ASRCI is currently in Phase I with plans for Phase II already on the drawing board. To raise their funds, they sell tickets for viewings for up to 16 people for a 2.5-3 hour viewing program and entry level astronomy tools and supplies.
There are three telescopes now which are used for different sightings. The smallest is 2.5” (60 mm refractor) through which you’d look at one full moon; next is the 8” diameter Schmidt-Cassegrain telescope bolted to the side of the 36-inch telescope through which you’d look at four moons; then the BIG Meter-Class 36” (.914 meters) through which you’ll look at galaxies.
“The comment we hear most when looking through the 36” telescope is ‘WOW!’” Aggas told us. Even those who are used to astronomy are reportedly amazed when looking through the telescope into our dark skies. He reported there are 200 galaxies bright enough to see colors. If you purchase an item, including a ticket, you’ll become a member of the Friends of The Observatory and your name will be included in the Phase II building! Tickets and astronomy items are available for purchase on their website apache-sitgreaves.org.
Classes available include:
- Night Sky Observing – You can see nebula dust and it’s dark enough that the Milky Way actually casts a shadow!
- Couple’s Night/Night Sky Photography Workshop – (Note: no telescopes are used in this workshop) A romantic night under the stars learning about cameras and astronomy. Everything is provided for you; Camera, Wide-Field Lens, Tripod, World-Class Dark Skies, and, advice to take your very own beautiful star-filled images. Learn the constellations, how to photograph the Milky Way, capture star trails, long exposures, and light painting.
- Daytime Solar Viewing and Listening – See the Sun’s surface safely, view the Solar Spectrum, and hear the Sun on the decametric radio telescope. Learn about the different types of light, the chromosphere, sun spots and more.
- Citizen Scientist Activity/Meteor Shower Viewing and Analysis – Come for the fun of it or join in on the science of documenting the meteors you have seen.
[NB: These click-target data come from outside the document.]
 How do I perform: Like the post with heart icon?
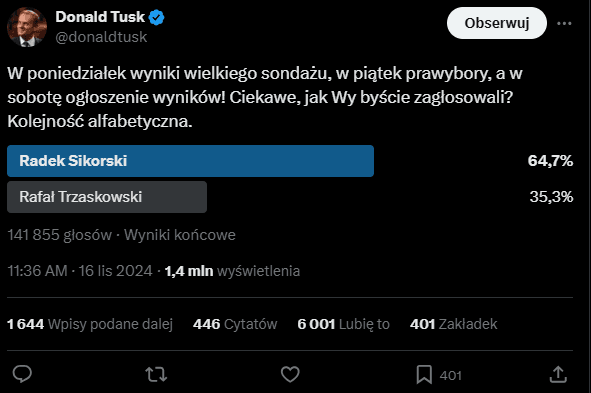290,374
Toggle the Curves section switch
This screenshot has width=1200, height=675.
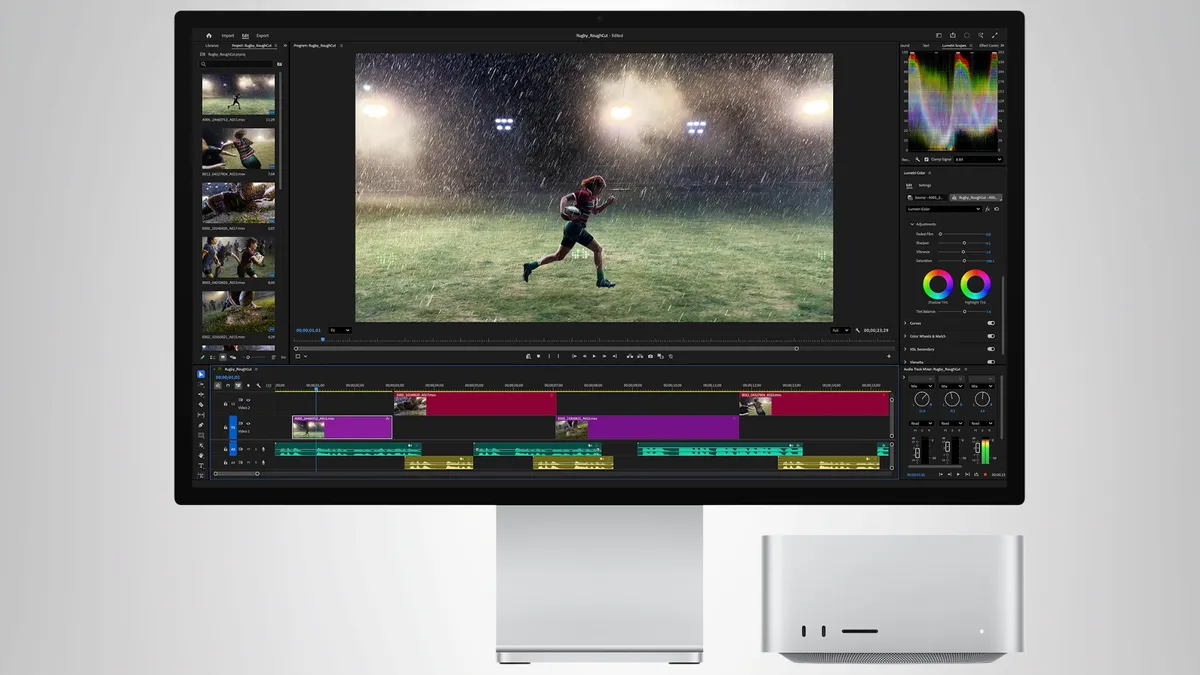[991, 323]
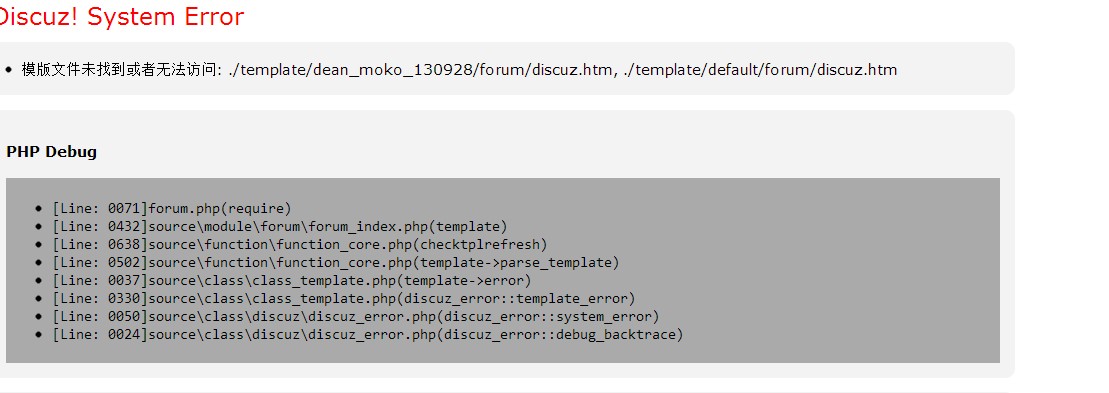This screenshot has height=393, width=1109.
Task: Click the bullet beside Line 0024
Action: coord(39,336)
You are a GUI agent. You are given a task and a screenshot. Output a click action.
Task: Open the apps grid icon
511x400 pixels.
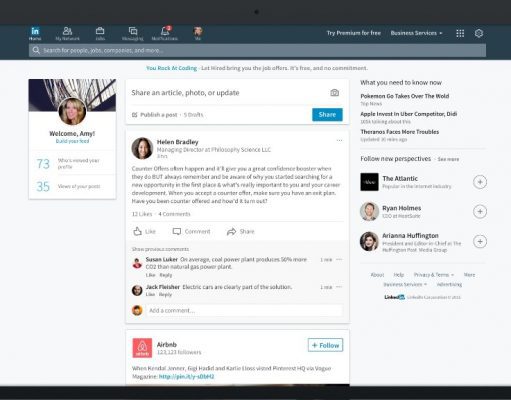pyautogui.click(x=460, y=33)

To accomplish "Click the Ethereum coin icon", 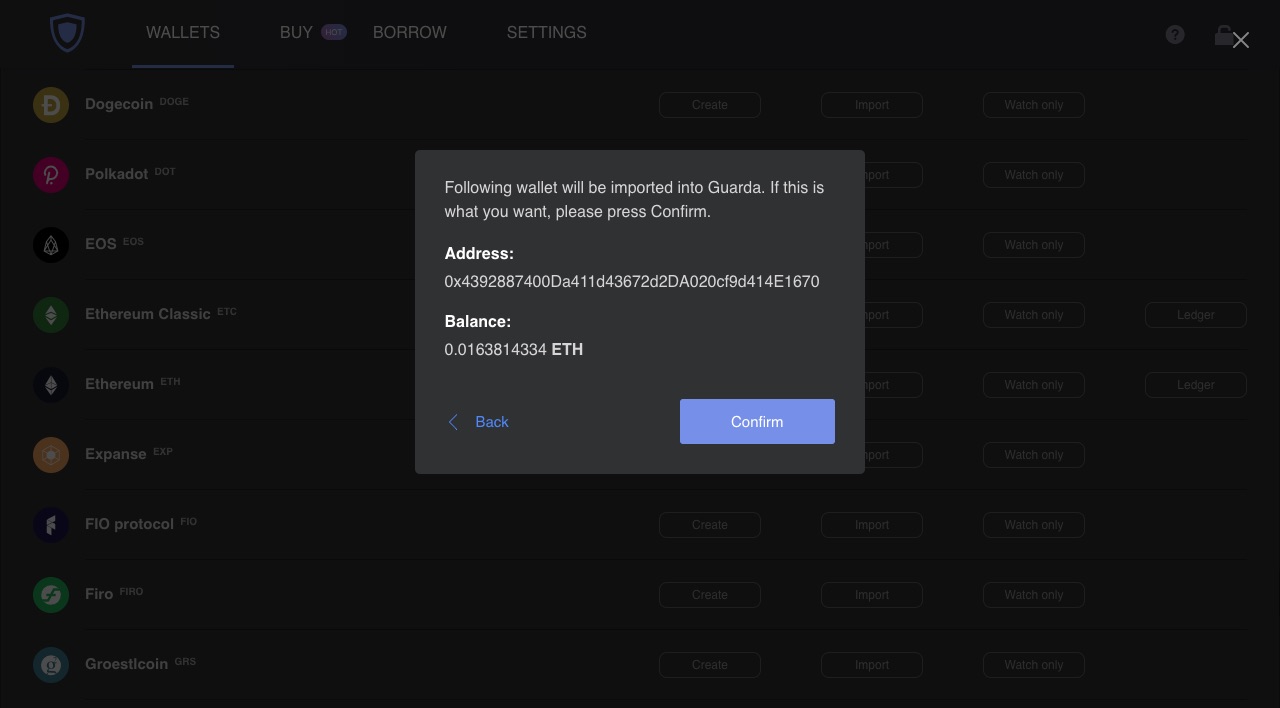I will (51, 384).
Throughout the year there are spectacular displays of “shooting stars” or meteors, streaking across the sky. On select nights they set up for a late-night meteor viewing adventure, clear or cloudy. There are discussions on astronomy, the constellations, Earth’s orbit and how it intersects with debris left by comets which burn up in our atmosphere. If you do want to participate in the Citizen Scientist activity, all materials will be provided.
One thing Aggas stressed is when you attend an event, don’t follow your GPS’ directions to get there as they will lead you astray. Instead use the maps available on apache-sitgreaves.org.
Look for Mr. Aggas at the Independence Day Festival in Tall Timbers park as he’ll be giving demonstrations on solar viewing.
The last thing he discussed at the meeting is the importance of maintaining our dark skies, not only for Heber-Overgaard, but for the entire state of Arizona. Arizona used to be considered a Dark Sky Sanctuary, but no longer because of the light pollution from the large urban populations. Some Arizona cities are changing their light ordinances and are considered Dark Sky Cities or Communities. A few that have achieved this status are Prescott, Sedona and recently Fountain Hills.
Thanks to Steven Aggas for his informative presentation and for his work in our community. Thank you Rim Country Sr. Community Center and Realtors Teressa and Dee McCluskey for sponsoring Tuesday Talks.